LISTED RECORDS:
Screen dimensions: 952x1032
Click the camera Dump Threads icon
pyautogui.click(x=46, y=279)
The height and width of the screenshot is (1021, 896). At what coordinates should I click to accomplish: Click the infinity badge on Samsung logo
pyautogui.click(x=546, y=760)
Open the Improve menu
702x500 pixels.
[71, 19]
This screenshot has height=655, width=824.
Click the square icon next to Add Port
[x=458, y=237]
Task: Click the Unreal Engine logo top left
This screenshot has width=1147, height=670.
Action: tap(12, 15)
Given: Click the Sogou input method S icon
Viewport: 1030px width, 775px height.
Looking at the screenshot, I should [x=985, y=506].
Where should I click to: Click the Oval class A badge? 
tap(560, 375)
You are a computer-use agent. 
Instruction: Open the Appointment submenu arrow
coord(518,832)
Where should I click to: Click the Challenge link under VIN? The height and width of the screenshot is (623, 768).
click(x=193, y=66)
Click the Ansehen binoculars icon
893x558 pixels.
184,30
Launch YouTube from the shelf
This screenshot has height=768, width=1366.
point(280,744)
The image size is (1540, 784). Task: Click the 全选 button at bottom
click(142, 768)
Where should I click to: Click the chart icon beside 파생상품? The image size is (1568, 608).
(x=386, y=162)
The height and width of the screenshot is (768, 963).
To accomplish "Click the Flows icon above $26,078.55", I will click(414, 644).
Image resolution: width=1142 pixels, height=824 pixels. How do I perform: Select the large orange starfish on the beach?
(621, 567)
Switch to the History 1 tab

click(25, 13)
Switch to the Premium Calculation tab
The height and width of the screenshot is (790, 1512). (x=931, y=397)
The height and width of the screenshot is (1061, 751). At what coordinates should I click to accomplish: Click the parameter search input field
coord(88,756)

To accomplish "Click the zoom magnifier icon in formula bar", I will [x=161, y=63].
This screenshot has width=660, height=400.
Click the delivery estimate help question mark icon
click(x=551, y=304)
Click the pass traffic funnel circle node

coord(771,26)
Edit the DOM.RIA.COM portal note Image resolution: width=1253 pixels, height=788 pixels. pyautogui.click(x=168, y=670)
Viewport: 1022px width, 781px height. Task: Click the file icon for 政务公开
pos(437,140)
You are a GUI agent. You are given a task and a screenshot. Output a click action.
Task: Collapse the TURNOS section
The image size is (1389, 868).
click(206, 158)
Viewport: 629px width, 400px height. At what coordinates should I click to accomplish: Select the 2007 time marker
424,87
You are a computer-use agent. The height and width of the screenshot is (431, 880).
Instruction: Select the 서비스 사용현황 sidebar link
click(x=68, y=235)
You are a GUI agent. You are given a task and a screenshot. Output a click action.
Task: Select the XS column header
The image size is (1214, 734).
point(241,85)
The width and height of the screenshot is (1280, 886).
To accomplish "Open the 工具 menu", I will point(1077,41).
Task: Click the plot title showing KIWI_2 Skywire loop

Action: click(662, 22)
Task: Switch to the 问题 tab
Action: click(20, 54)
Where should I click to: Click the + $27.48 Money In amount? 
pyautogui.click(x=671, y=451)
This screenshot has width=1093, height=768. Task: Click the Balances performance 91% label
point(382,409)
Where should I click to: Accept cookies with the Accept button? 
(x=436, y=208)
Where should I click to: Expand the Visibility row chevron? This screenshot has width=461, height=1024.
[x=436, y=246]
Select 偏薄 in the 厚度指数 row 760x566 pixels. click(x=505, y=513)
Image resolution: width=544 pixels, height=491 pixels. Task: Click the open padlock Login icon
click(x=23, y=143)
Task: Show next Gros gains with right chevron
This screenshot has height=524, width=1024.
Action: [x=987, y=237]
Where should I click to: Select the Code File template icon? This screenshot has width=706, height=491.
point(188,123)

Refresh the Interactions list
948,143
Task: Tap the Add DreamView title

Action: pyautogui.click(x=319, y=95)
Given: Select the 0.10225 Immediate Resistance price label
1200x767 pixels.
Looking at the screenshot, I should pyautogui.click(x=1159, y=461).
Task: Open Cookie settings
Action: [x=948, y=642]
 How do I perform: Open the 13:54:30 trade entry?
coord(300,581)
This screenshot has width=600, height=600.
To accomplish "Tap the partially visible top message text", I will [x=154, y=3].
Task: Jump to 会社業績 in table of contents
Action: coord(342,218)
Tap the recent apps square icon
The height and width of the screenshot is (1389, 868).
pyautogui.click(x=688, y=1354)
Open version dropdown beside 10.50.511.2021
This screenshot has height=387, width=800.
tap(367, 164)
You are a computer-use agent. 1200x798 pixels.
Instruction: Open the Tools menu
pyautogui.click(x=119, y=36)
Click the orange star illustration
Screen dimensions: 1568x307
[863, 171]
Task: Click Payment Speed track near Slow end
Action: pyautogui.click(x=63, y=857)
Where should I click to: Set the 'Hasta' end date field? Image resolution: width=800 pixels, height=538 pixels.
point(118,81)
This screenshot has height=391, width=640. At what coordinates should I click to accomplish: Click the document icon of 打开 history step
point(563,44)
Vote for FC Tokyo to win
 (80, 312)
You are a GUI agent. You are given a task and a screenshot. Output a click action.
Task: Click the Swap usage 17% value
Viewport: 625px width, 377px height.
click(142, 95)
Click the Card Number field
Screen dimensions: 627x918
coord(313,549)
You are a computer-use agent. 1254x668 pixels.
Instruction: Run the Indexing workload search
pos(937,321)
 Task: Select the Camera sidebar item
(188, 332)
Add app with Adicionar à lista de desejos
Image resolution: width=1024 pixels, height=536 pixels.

WHAT TO PRODUCE: Retype the entries exactly, please. Leave no line out.

RESPONSE TO THIS EXERCISE:
Screen dimensions: 952x1032
Click the camera Dump Threads icon
pyautogui.click(x=46, y=279)
The height and width of the screenshot is (1021, 896). At what coordinates should I click to accomplish: Click the infinity badge on Samsung logo
pyautogui.click(x=546, y=760)
Open the Improve menu
702x500 pixels.
[71, 19]
This screenshot has height=655, width=824.
Click the square icon next to Add Port
[x=458, y=237]
Task: Click the Unreal Engine logo top left
This screenshot has width=1147, height=670.
Action: tap(12, 15)
Given: Click the Sogou input method S icon
Viewport: 1030px width, 775px height.
Looking at the screenshot, I should [x=985, y=506].
Where should I click to: Click the Oval class A badge? 
tap(560, 375)
You are a computer-use agent. 
Instruction: Open the Appointment submenu arrow
coord(518,832)
Where should I click to: Click the Challenge link under VIN? The height and width of the screenshot is (623, 768).
click(x=193, y=66)
Click the Ansehen binoculars icon
893x558 pixels.
184,30
Launch YouTube from the shelf
This screenshot has height=768, width=1366.
point(280,744)
The image size is (1540, 784). Task: Click the 全选 button at bottom
click(142, 768)
Where should I click to: Click the chart icon beside 파생상품? The image size is (1568, 608).
(x=386, y=162)
The height and width of the screenshot is (768, 963).
To accomplish "Click the Flows icon above $26,078.55", I will click(414, 644).
Image resolution: width=1142 pixels, height=824 pixels. How do I perform: Select the large orange starfish on the beach?
(621, 567)
Switch to the History 1 tab

click(25, 13)
Switch to the Premium Calculation tab
The height and width of the screenshot is (790, 1512). (x=931, y=397)
The height and width of the screenshot is (1061, 751). At what coordinates should I click to accomplish: Click the parameter search input field
coord(88,756)

To accomplish "Click the zoom magnifier icon in formula bar", I will [x=161, y=63].
This screenshot has width=660, height=400.
Click the delivery estimate help question mark icon
click(x=551, y=304)
Click the pass traffic funnel circle node

coord(771,26)
Edit the DOM.RIA.COM portal note Image resolution: width=1253 pixels, height=788 pixels. pyautogui.click(x=168, y=670)
Viewport: 1022px width, 781px height. Task: Click the file icon for 政务公开
pos(437,140)
You are a GUI agent. You are given a task and a screenshot. Output a click action.
Task: Collapse the TURNOS section
The image size is (1389, 868).
click(206, 158)
Viewport: 629px width, 400px height. At what coordinates should I click to accomplish: Select the 2007 time marker
424,87
You are a computer-use agent. The height and width of the screenshot is (431, 880).
Instruction: Select the 서비스 사용현황 sidebar link
click(x=68, y=235)
You are a GUI agent. You are given a task and a screenshot. Output a click action.
Task: Select the XS column header
The image size is (1214, 734).
point(241,85)
The width and height of the screenshot is (1280, 886).
To accomplish "Open the 工具 menu", I will point(1077,41).
Task: Click the plot title showing KIWI_2 Skywire loop

Action: click(662, 22)
Task: Switch to the 问题 tab
Action: click(20, 54)
Where should I click to: Click the + $27.48 Money In amount? 
pyautogui.click(x=671, y=451)
This screenshot has width=1093, height=768. Task: Click the Balances performance 91% label
point(382,409)
Where should I click to: Accept cookies with the Accept button? 
(x=436, y=208)
Where should I click to: Expand the Visibility row chevron? This screenshot has width=461, height=1024.
[x=436, y=246]
Select 偏薄 in the 厚度指数 row 760x566 pixels. click(x=505, y=513)
Image resolution: width=544 pixels, height=491 pixels. Task: Click the open padlock Login icon
click(x=23, y=143)
Task: Show next Gros gains with right chevron
This screenshot has height=524, width=1024.
Action: [x=987, y=237]
Where should I click to: Select the Code File template icon? This screenshot has width=706, height=491.
point(188,123)

Refresh the Interactions list
948,143
Task: Tap the Add DreamView title

Action: pyautogui.click(x=319, y=95)
Given: Select the 0.10225 Immediate Resistance price label
1200x767 pixels.
Looking at the screenshot, I should pyautogui.click(x=1159, y=461).
Task: Open Cookie settings
Action: [x=948, y=642]
 How do I perform: Open the 13:54:30 trade entry?
coord(300,581)
This screenshot has width=600, height=600.
To accomplish "Tap the partially visible top message text", I will [x=154, y=3].
Task: Jump to 会社業績 in table of contents
Action: coord(342,218)
Tap the recent apps square icon
The height and width of the screenshot is (1389, 868).
pyautogui.click(x=688, y=1354)
Open version dropdown beside 10.50.511.2021
This screenshot has height=387, width=800.
tap(367, 164)
You are a computer-use agent. 1200x798 pixels.
Instruction: Open the Tools menu
pyautogui.click(x=119, y=36)
Click the orange star illustration
Screen dimensions: 1568x307
[863, 171]
Task: Click Payment Speed track near Slow end
Action: pyautogui.click(x=63, y=857)
Where should I click to: Set the 'Hasta' end date field? Image resolution: width=800 pixels, height=538 pixels.
point(118,81)
This screenshot has height=391, width=640. At what coordinates should I click to accomplish: Click the document icon of 打开 history step
point(563,44)
Vote for FC Tokyo to win
 (80, 312)
You are a GUI agent. You are given a task and a screenshot. Output a click action.
Task: Click the Swap usage 17% value
Viewport: 625px width, 377px height.
click(142, 95)
Click the Card Number field
Screen dimensions: 627x918
coord(313,549)
You are a computer-use agent. 1254x668 pixels.
Instruction: Run the Indexing workload search
pos(937,321)
 Task: Select the Camera sidebar item
(188, 332)
Add app with Adicionar à lista de desejos
Image resolution: width=1024 pixels, height=536 pixels.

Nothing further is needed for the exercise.